I have a confession to make. I am a huge New York Times fan. I have read it religiously for decades and even in my retirement I buy a copy that a downtown Ottawa news seller sets aside for me on a daily basis (thanks Comerford Cigar Store!). No one source is exhaustive or 100% neutral, but you will be hard pressed to find a better all-around paper than the ‘old gray lady’ as it is nicknamed.
I also have my favourite NYT columnists and reporters (Paul Krugman, Nicholas Kristof, Thomas Friedman and even Maureen Dowd on occasion). When it comes to terrorism reporting, I turn to Eric Schmidt and Rukmini Callimachi as I find their coverage outstanding. I still admire the former but I have some questions for the latter.
Don’t get me wrong. Ms. Callimachi is an outstanding journalist and her submissions on Islamic State are among the best I have seen anywhere. If you didn’t catch it check out her piece with Andrew Rossback on what they learned about IS from the documentation they left behind: it is superb. She has also created a series of podcasts which I have just started to listen to. It was in the very first one that I came across information that I found disturbing and may constitute negligence on the part of Ms.Callimachi.
Ms. Callimachi located a Canadian member of IS online who had returned unbeknownst to Canada (well, he told her that no one knew he was back: perhaps some people – i.e. CSIS and/or the RCMP – do). Much to her surprise, he agreed to meet her in an undisclosed Canadian location to answer her primary question: what was it about IS that made tens of thousands, including thousands of Westerners, want to join?
So the two had their chat and all is well. But is it? Did Ms. Callimachi not have an obligation to pass on what she knew to Canadian law enforcement or security intelligence agencies? After all, we are talking about a man who willingly joined a terrorist group, and not just any terrorist group but one of the most brutal we have seen in a very long time. Not only had this man committed a serious offence under Canadian law (the fact that he hooked up with IS) but he could very well pose a direct threat to innocent Canadians. If she did not relay this information, is she negligent?
Look I get it that journalists want to protect their sources: we in intelligence have the same mantra. I even remember an episode of the Mary Tyler Moore show where the star went to prison rather than give up her source. Where is the line, however, between source protection and public safety? If her IS terrorist went on to kill someone somewhere in Canada, what if any would her responsibility for the act be?
I understand Ms. Callimachi’s desire to get her story and her skepticism surrounding a lot that has been said and written about IS because a lot of what I have seen and read is shit. I share many of her doubts and commend her for her efforts. What I am less sure about is where her job as a journalist ends and her job as a citizen begins. Maybe reporters are taught what to do and when (my eldest daughter went through for journalism at Carleton and she told me that these scenarios are indeed discussed in the program although she recalls that the requirement to report threat information was left up to the individual, especially if the journalist’s life could be in danger). In any event do those who work on the terrorist beat not have a special duty to help thwart terrorist attacks? Maybe she did indeed do this: if so, kudos to her.

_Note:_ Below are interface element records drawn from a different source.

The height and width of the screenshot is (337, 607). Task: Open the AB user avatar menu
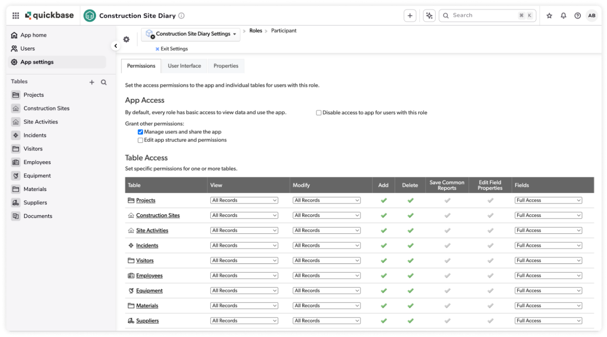pos(594,15)
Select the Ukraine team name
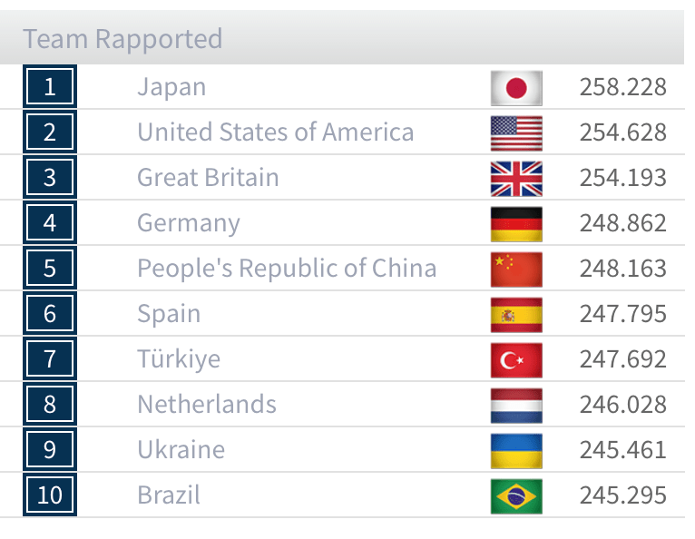Image resolution: width=695 pixels, height=539 pixels. click(x=181, y=450)
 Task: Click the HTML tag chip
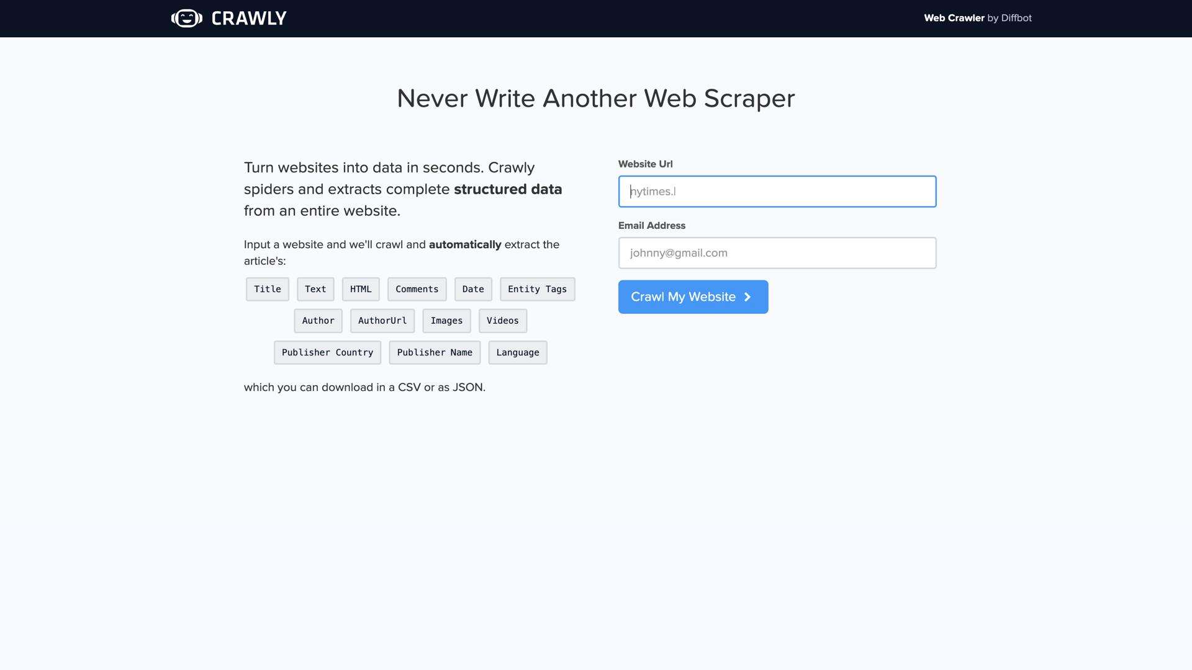click(361, 289)
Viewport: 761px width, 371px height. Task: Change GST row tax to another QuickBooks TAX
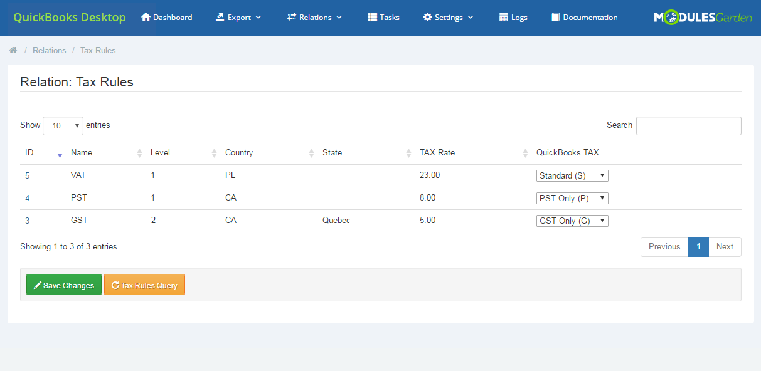(572, 221)
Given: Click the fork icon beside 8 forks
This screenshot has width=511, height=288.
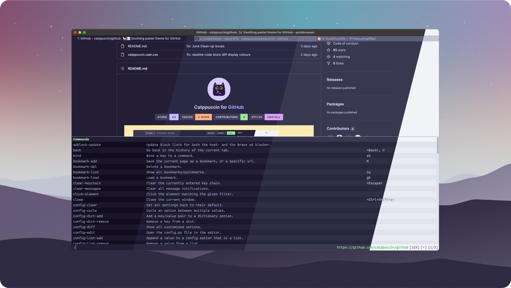Looking at the screenshot, I should (329, 63).
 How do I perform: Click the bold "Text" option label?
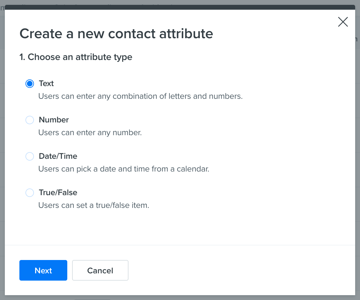(x=46, y=84)
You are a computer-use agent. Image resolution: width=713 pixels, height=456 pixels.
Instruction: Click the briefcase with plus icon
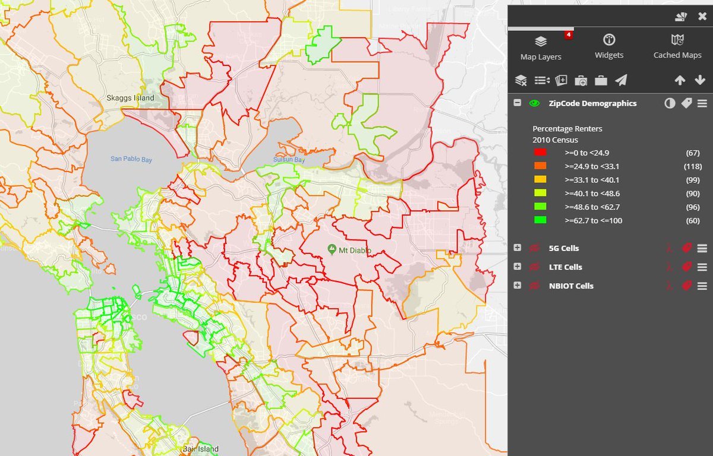click(581, 80)
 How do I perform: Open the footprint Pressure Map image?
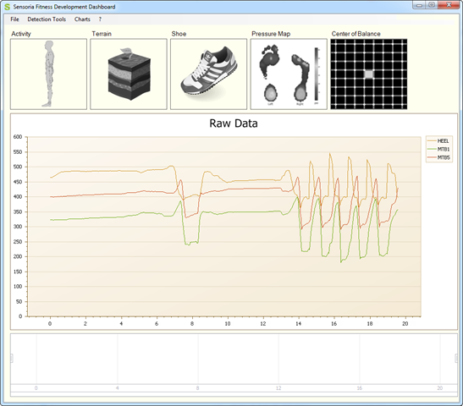point(289,74)
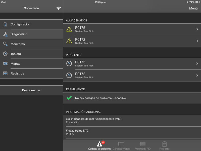201x151 pixels.
Task: Tap green checkmark under Permanente
Action: [69, 98]
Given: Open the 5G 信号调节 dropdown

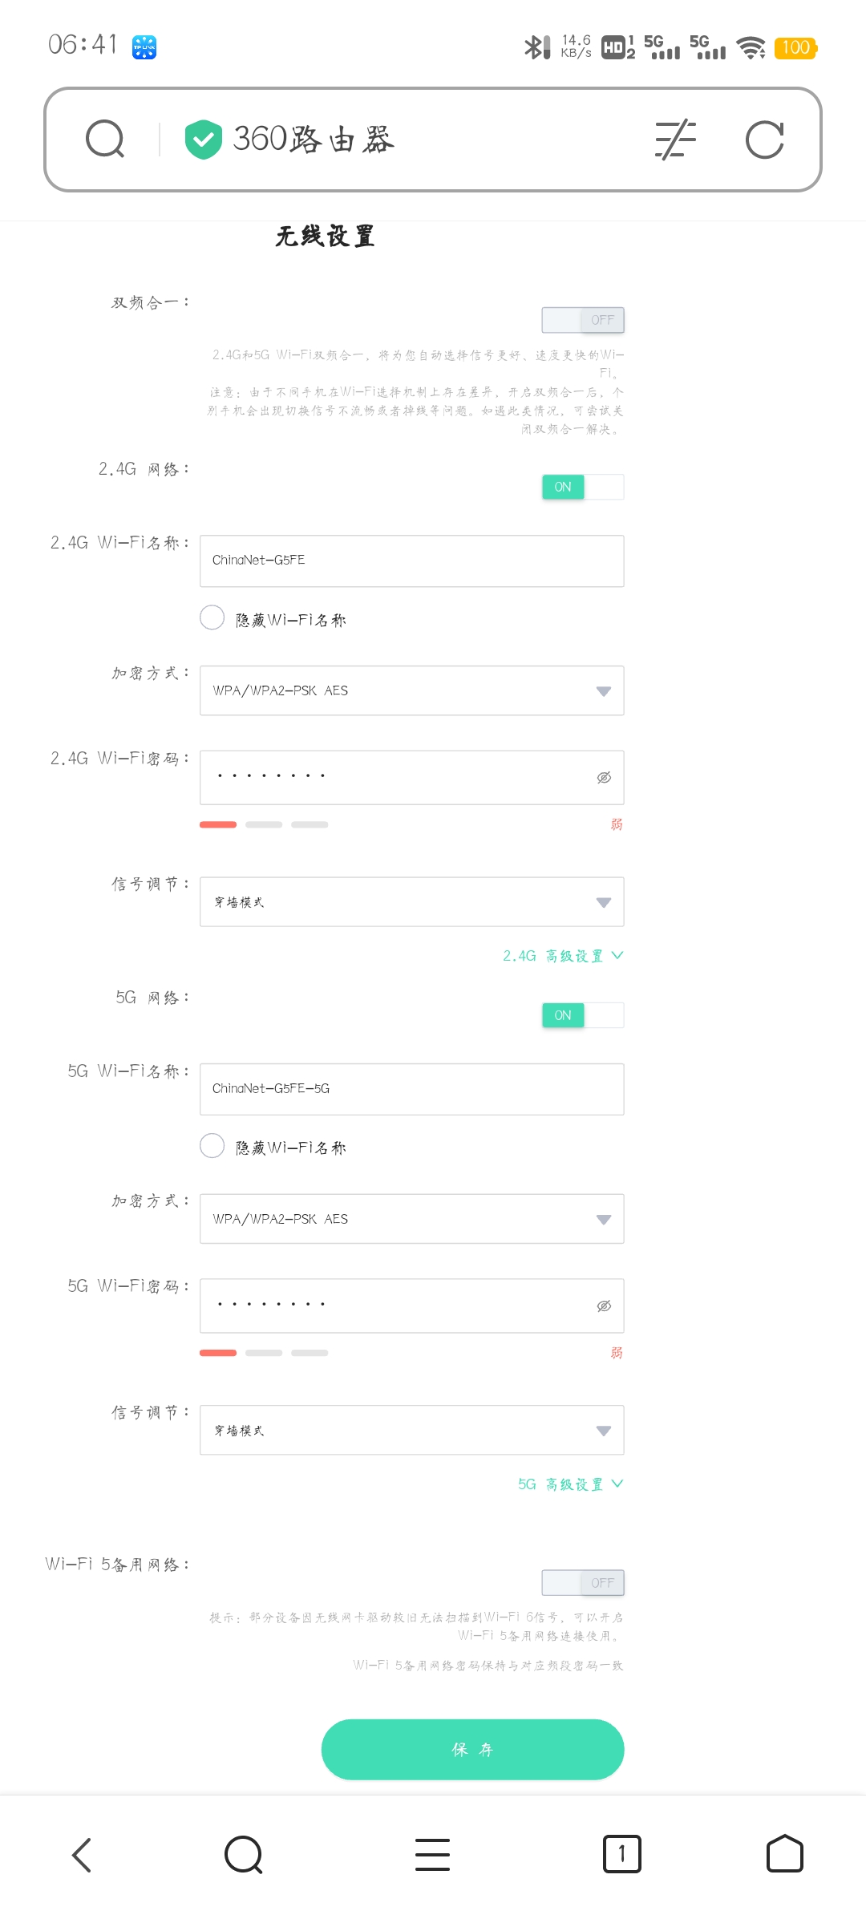Looking at the screenshot, I should pos(412,1430).
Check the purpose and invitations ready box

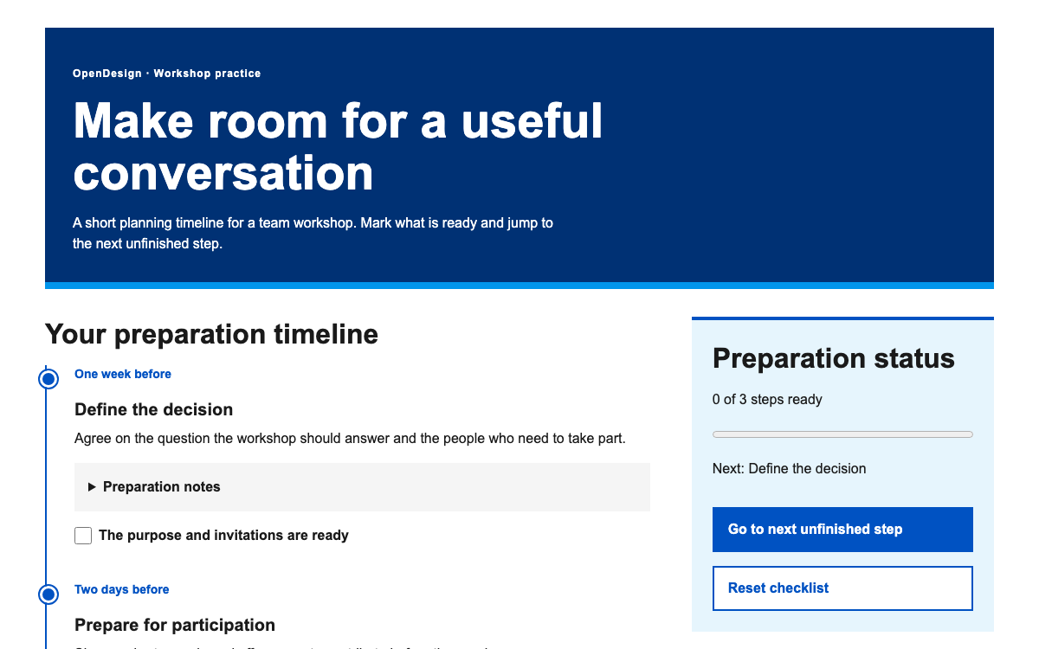(x=83, y=536)
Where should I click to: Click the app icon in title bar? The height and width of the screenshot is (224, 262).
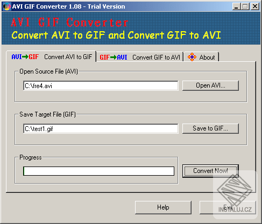7,6
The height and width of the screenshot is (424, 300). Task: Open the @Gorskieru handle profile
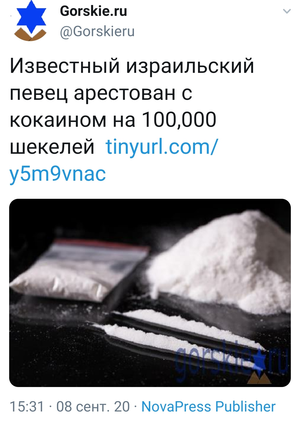point(97,31)
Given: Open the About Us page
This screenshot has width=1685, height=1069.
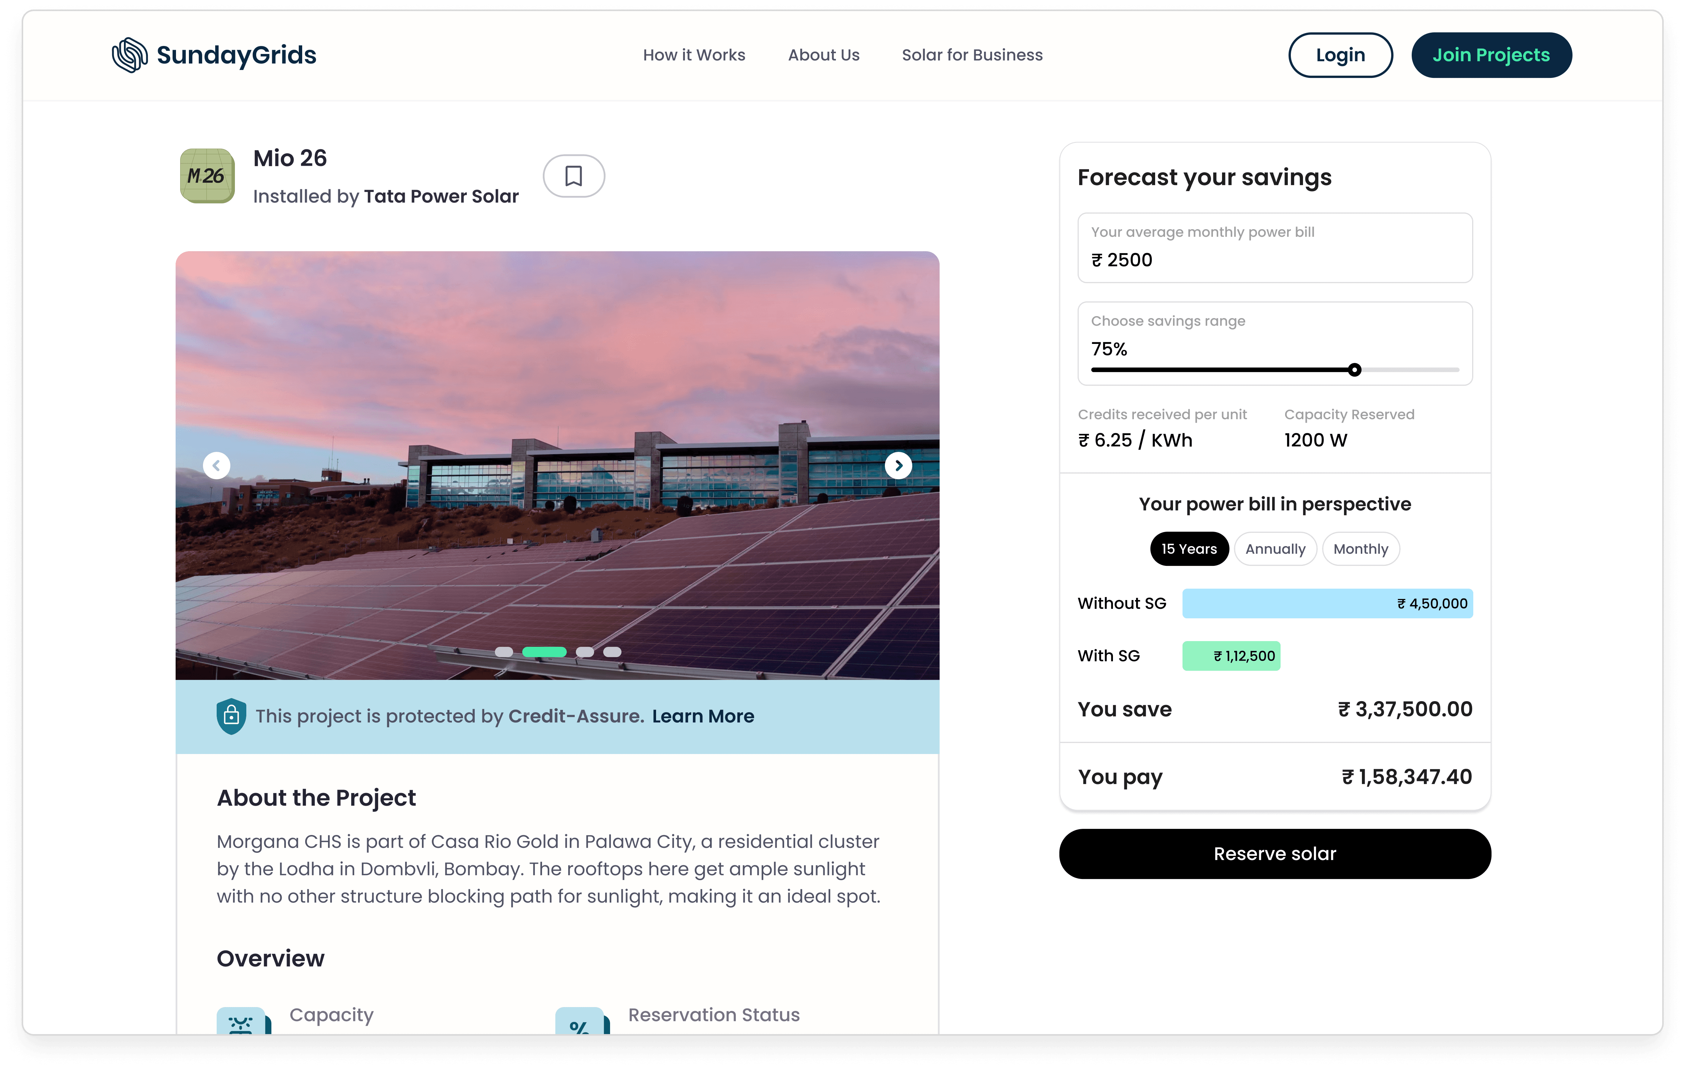Looking at the screenshot, I should (x=824, y=55).
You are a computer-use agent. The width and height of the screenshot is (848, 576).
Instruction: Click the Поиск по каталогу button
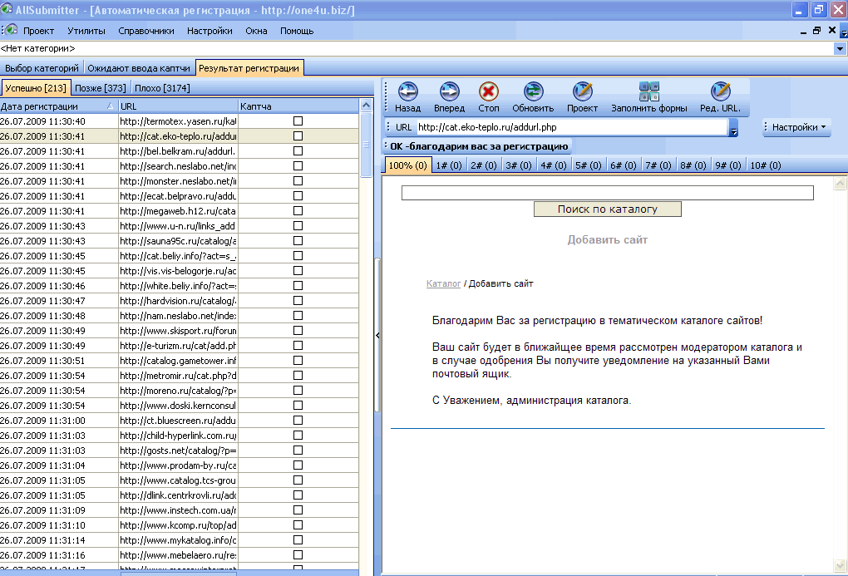[607, 209]
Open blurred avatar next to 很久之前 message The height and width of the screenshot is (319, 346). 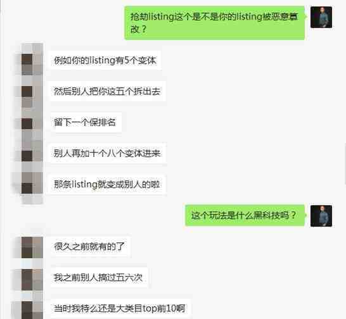click(32, 246)
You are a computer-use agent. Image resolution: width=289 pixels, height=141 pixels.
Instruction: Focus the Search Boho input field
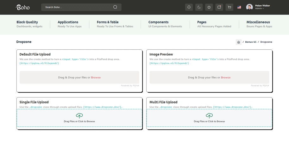(78, 7)
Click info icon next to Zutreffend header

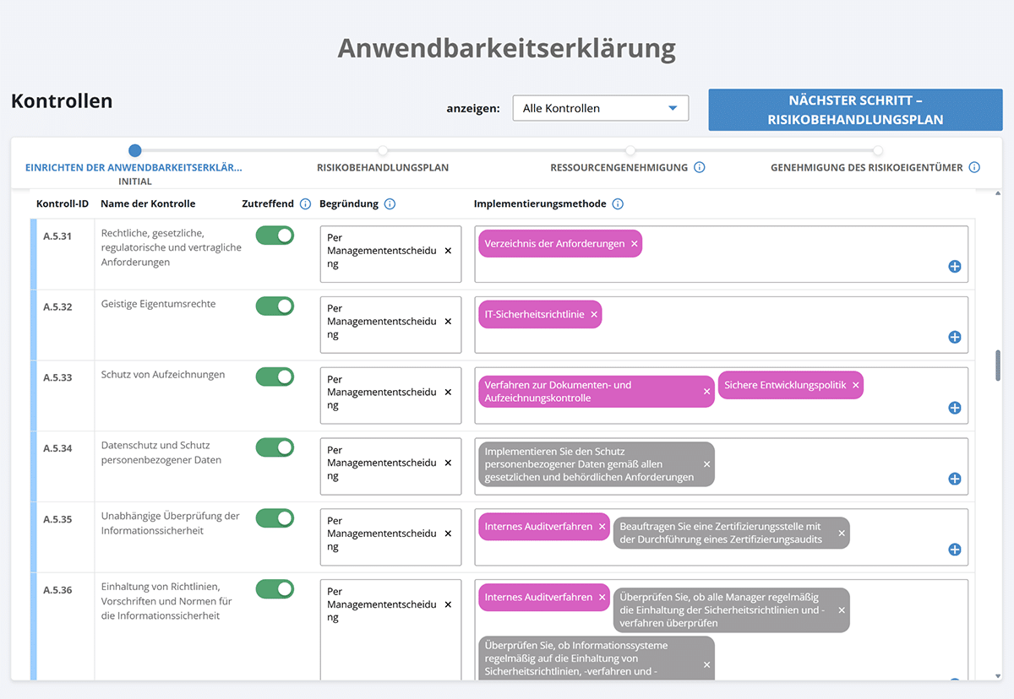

If Ms. Callimachi had snitched on her source she would have lost him and could have put her own life on the line (she was already apparently targeted by IS for her work). That should not be taken lightly. And yet she also had good information on a man who belonged to a group that wants us all dead. No, not all IS terrorists are that bloodthirsty or capable of carrying out an attack. But some certainly were and are. So in the end, who should make that call? My bias aside, my money nevertheless lies on our security intelligence agencies.